▶ _Data shown_:
****************

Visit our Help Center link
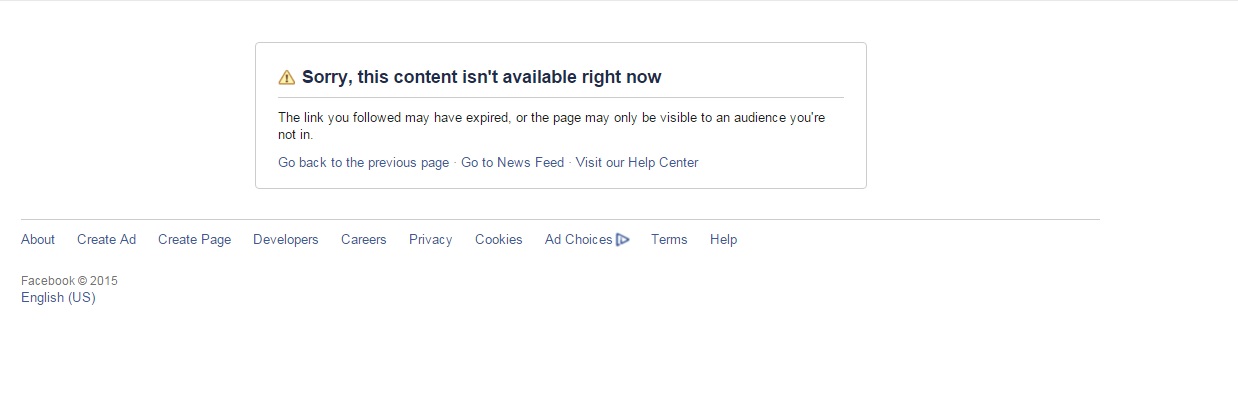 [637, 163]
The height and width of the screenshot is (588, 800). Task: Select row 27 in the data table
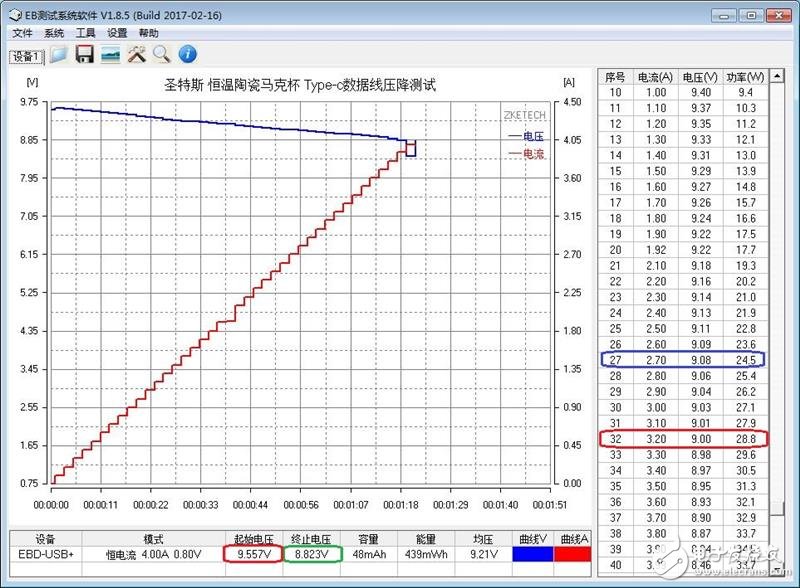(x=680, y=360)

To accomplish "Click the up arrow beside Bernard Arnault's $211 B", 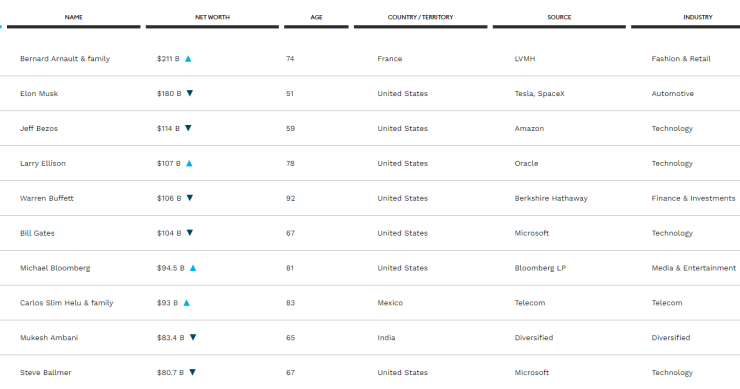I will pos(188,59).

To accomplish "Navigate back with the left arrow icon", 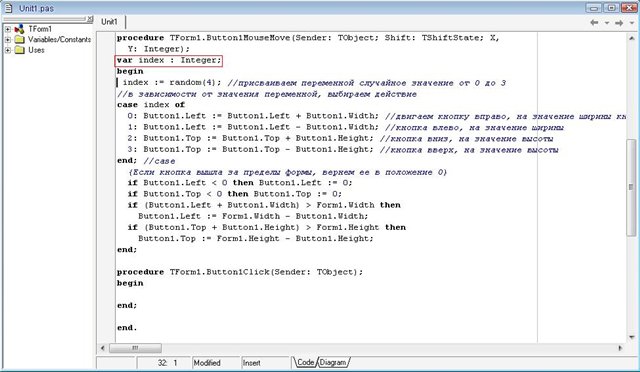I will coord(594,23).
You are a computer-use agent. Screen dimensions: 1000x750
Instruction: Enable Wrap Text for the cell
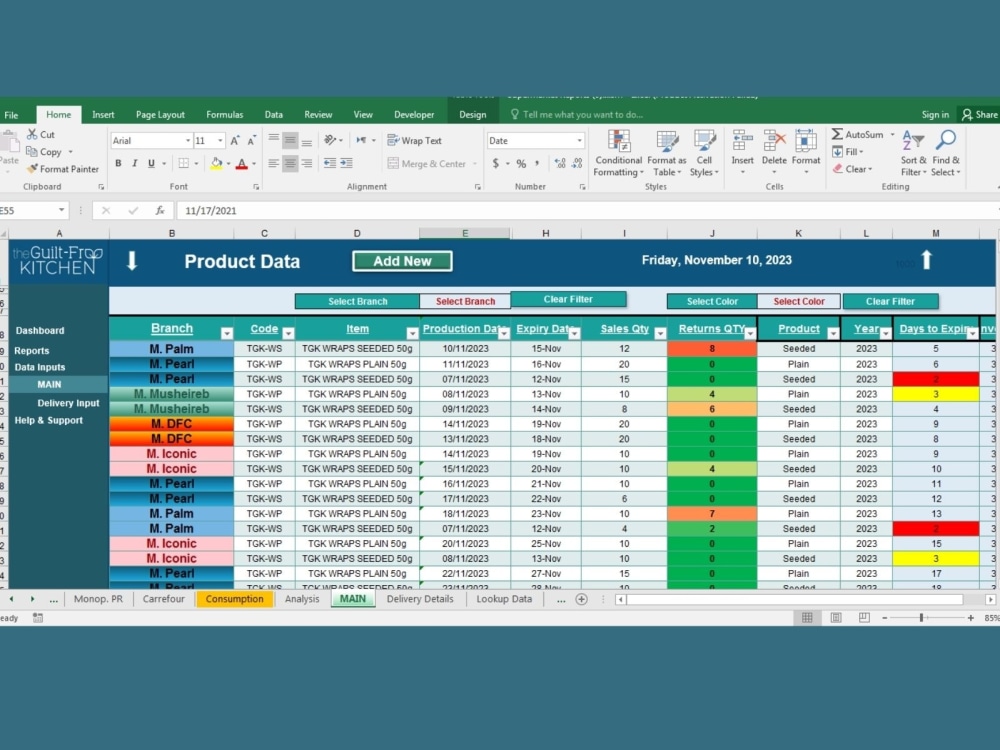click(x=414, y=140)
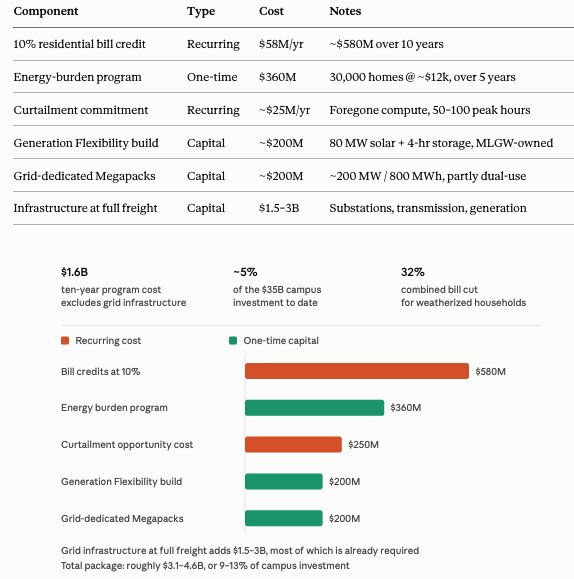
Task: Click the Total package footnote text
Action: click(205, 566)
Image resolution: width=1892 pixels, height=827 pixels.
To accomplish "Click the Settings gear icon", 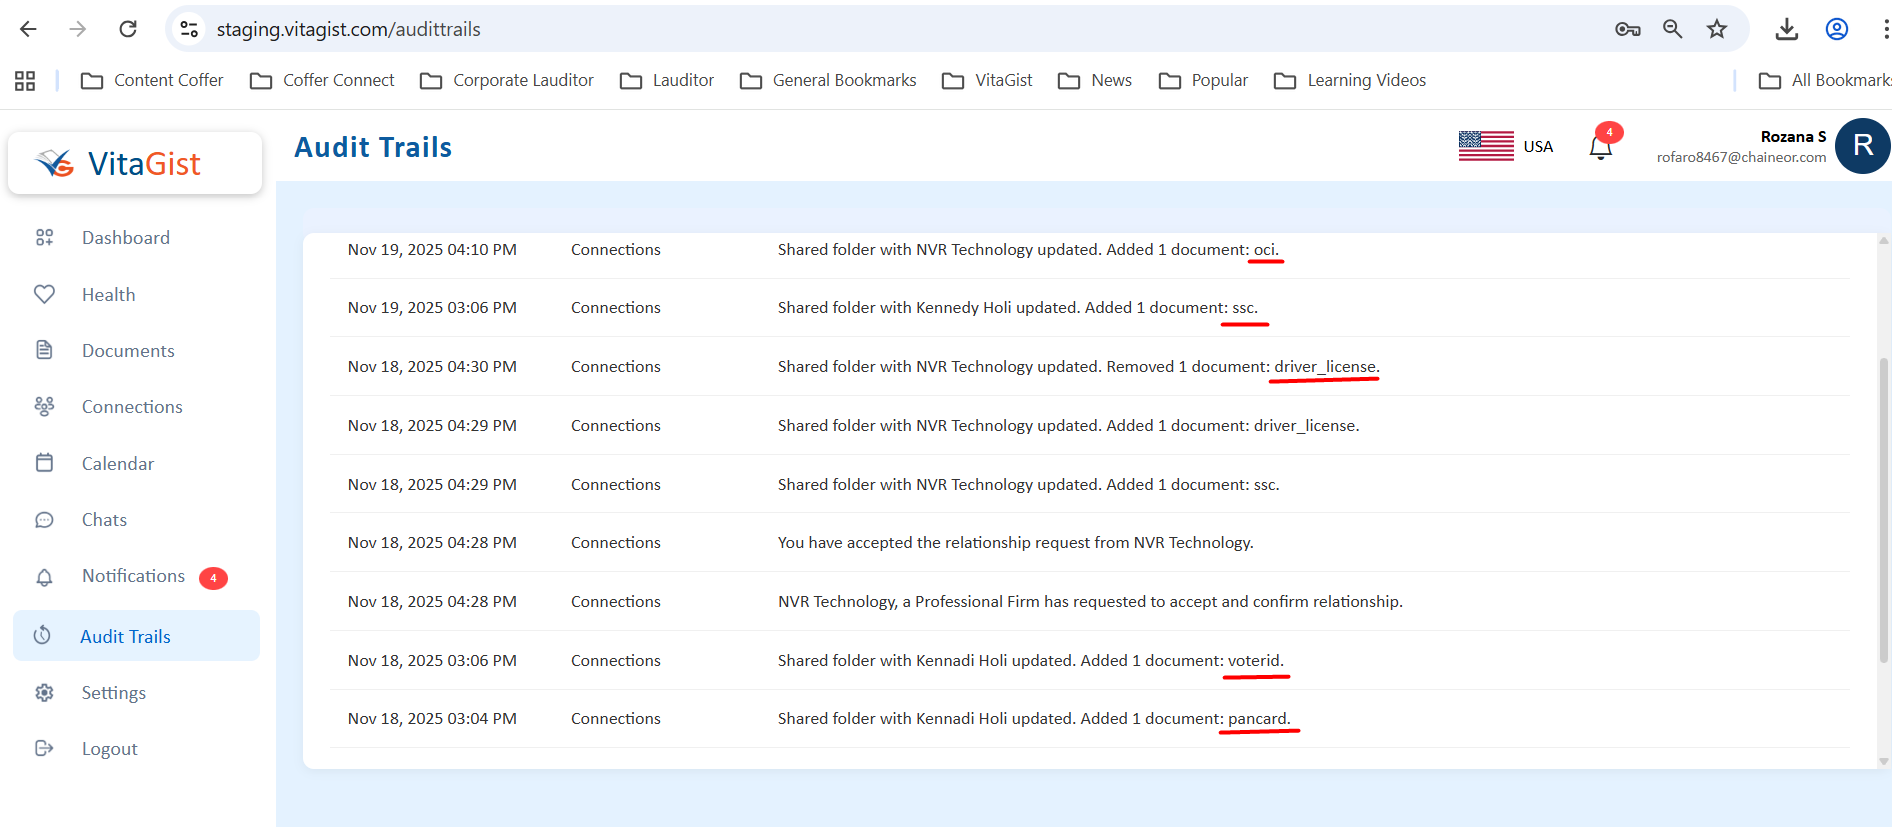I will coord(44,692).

****************

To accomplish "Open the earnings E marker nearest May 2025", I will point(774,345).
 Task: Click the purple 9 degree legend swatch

****************

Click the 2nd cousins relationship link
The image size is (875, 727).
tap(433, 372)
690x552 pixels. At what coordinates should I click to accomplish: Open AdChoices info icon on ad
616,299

****************

Find the line with "You are a computer-use" in the entries above. Set down exactly every line from it up to and including the line with "Image resolution: width=1892", images excluded.

▶ _Your response_:
You are a computer-use agent. Screen dimensions: 1000x750
Instruction: Enable Wrap Text for the cell
click(x=414, y=140)
Task: Click the Total package footnote text
Action: click(205, 566)
Image resolution: width=1892 pixels, height=827 pixels.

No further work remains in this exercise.